In one study of 500 HbA1c samples submitted for testing in two hospitals, the authors determined the prevalence of HbSS (2.2 percent), HbSC (1.2 percent), and HbS/beta thalassemia (one percent) and estimated the number of samples for which a misleading HbA1c result would have been reported if assays unable to detect Hb variants were used. In 2011, for example, the total volume of HbA1c tested was 72,333 samples. Thus, an estimated 1,591 samples would contain HbSS, 868 would contain HbSC, and 723 would contain HbS/beta thalassemia (Rhea JM, et al. Arch Pathol Lab Med. 2013;137[12]:1788–1791). “These are just numbers that indicate the potential for reporting a clinically misleading hemoglobin A1c number,” Dr.
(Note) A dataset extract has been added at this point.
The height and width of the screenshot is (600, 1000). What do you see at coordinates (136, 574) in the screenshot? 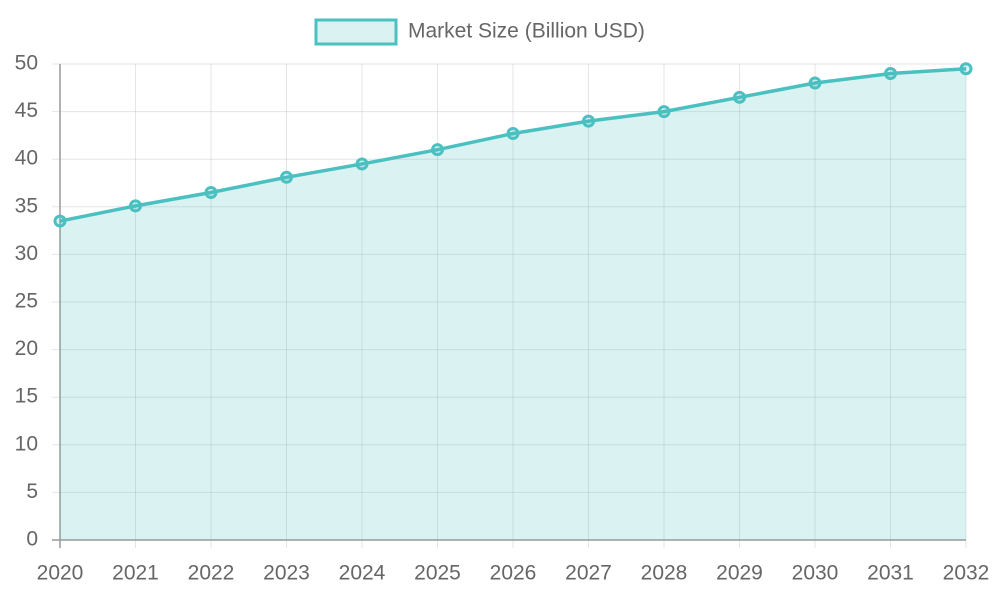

Rhea-McManus said.
There needs to be good and open communication between the laboratory and the treating physicians, she said. “If the physician sees something that doesn’t make sense, they shouldn’t take the A1c value at face value—we should be able to have those conversations about what might be happening. And the lab can also help guide what the additional investigation should look like.”
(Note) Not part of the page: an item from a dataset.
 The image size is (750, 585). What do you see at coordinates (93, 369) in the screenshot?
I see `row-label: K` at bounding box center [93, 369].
In Fig. 1 is a laboratory algorithm for HbA1c testing developed by Drs. Koch and Rhea-McManus and Lucia Berte. It begins with a question: Does the laboratory information system indicate this is the first HbA1c order for this patient? If yes, the test should be performed by an HPLC or capillary electrophoresis method that does not demonstrate analytical interference from the Hb variants or that can presumptively detect a Hb variant. If no presumptive Hb variant is suspected, the result can be reported and future tests can be performed by any method, Dr. Koch said. If a variant is suspected, and it’s identified as heterozygous for one of the most common variants, “we can report the hemoglobin A1c result,” but future tests should be performed using only methods not affected by the Hb variant trait. “Check the manufacturer’s package insert,” he said. “That will tell you whether or not they’ve identified these variants as being a factor to worry about.”
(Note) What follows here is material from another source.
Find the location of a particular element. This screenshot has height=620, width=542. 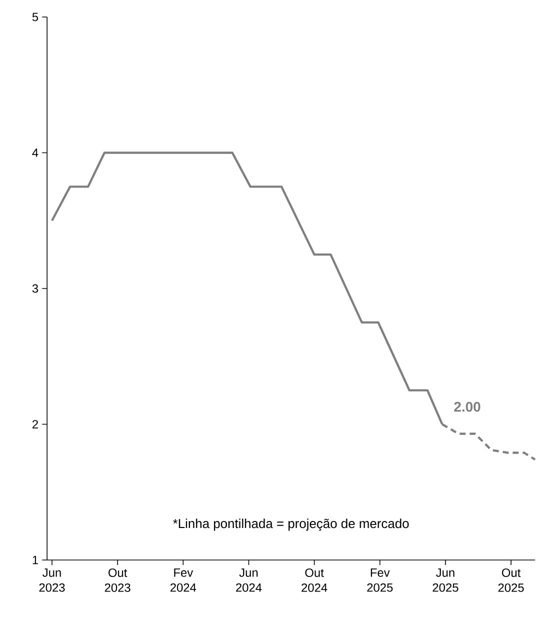

annotation: 2.00 is located at coordinates (467, 407).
If no common variants are found, in some cases a homozygous or compound heterozygous Hb variant may be suspected. “If so, we should not report the hemoglobin A1c result,” he said, and a potential interference should be noted. Consultation by the provider with the laboratory medical director or a pathologist also is recommended.
If the request is not the patient’s first HbA1c order, “then we should know whether or not a hemoglobin variant has been previously suspected,” he said. If no variant has been suspected, any method can be used. If a variant was previously suspected and it’s thought to be heterozygous for one of the most common variants, any method not affected by the common heterozygous variants can be used. But if a variant was previously suspected, and it’s thought to be a homozygous or compound heterozygous variant, the requested result should not be reported and the report should recommend that a consultation take place with the laboratory medical director or pathologist.
If the LIS isn’t capable of identifying the patient’s past HbA1c result and whether a hemoglobin variant was present, it may be necessary to set up a prompt at the point of order to query the system for that information. This would involve coordinating with the IT department, “which is often challenging,” Dr. Koch said. “But it needs to be done.”
Charna Albert is CAP TODAY associate contributing editor.